藤森 新(両国東口クリニック 名誉院長)

長年、大学附属病院や大学附属健診センターなどで痛風を始めとした代謝性疾患の診療に携わってまいりましたが、2021年4月から痛風専門診療所である両国東口クリニックに常勤医として週4日勤務するようになりました。当クリニックは理事長の大山博司先生が早くから痛風専門の医療機関として立ち上げ、痛風に関する知識啓蒙を目的としたメーリングリストやオンライン診療などITを活用した痛風診療を続け、メディアに登場することも多いことなどから、近隣の患者のみならず全国各地から痛風患者が殺到しています。受診歴のある痛風患者は開設以来30、000人を超え、現在も年間3、000人以上の痛風患者が通院を続けています。尿酸降下治療を継続している痛風患者に加えて、痛風発作をきたして足を引きずりながら訪れる新規患者も多く、多い時には1日に10人近い痛風発作の初診患者を診療しています。大学病院でも数百人の痛風患者の診療にあたっていましたが、新規の痛風発作で受診する患者を診療する機会は月に数人もおらず、当院に移ってからは「よくもこれだけの痛風患者がいたものだ」と驚くことが率直な感想です。

当クリニックでは初診患者にはあらかじめクリアランス検査を実施して病型を調べてから尿酸降下薬の適応を決めて診療にあたっています。ガイドラインに記載されている通り、痛風患者は尿酸排泄低下型が多いこともあって、尿酸排泄促進薬を投与する頻度が高い傾向にあります。これまでのベンズブロマロンに替わって、新規尿酸降下薬のドチヌラドの使用が増加しており、8月現在当院では400例を超える患者にドチヌラドが使用されています。私が対応している新規患者においても、同薬の長期投与が可能となった5月から8月までの4か月間で100例を超える患者に投与しています。
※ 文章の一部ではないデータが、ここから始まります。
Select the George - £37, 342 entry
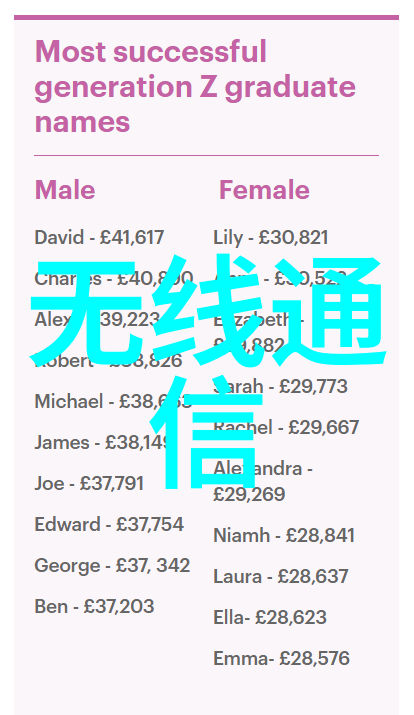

痛風発作の誘発防止の目的で初期投与は0.5mgで開始しており、多くの患者では血清尿酸値低下率は20%程度ですが、中には30%以上の低下率を認めて初期投与量の0.5mgでも治療目標値の6mg/dl以下を達成できる患者が少なからず存在します。これだけの患者に接していると健診で高尿酸血症(>7mg/dl)を指摘されていない患者でも痛風発作をきたすことを経験することがあります。このような患者には関節エコー検査で尿酸塩結晶の存在を確認してから尿酸降下治療の適応を決定しています。また、尿酸降下治療の導入に伴う痛風発作の誘発がかなりの頻度で見られることからコルヒチンカバーの併用を迷うことなく適応して効果を挙げています。痛風発作に対する治療薬としてはロキソプロフェンで対応できる患者も存在する一方、プラノプロフェン、ナプロキセン、ジクロフェナック、セレコキシブなど患者によって有効な鎮痛薬が異なることを経験しますが、ステロイドに関しては多くの患者が発作治療に有効であることを認めています。

当院での使用頻度の高い尿酸降下作用を有する脂質異常治療薬のフェノフィブラートにおける腎機能低下について、今年2月の日本痛風・尿酸核酸学会で報告し、学会誌に投稿しましたが(痛風と尿酸・核酸45:49-59,2021)、今後も痛風治療の実臨床で感じることについて報告していく所存ですのでよろしくお願いいたします。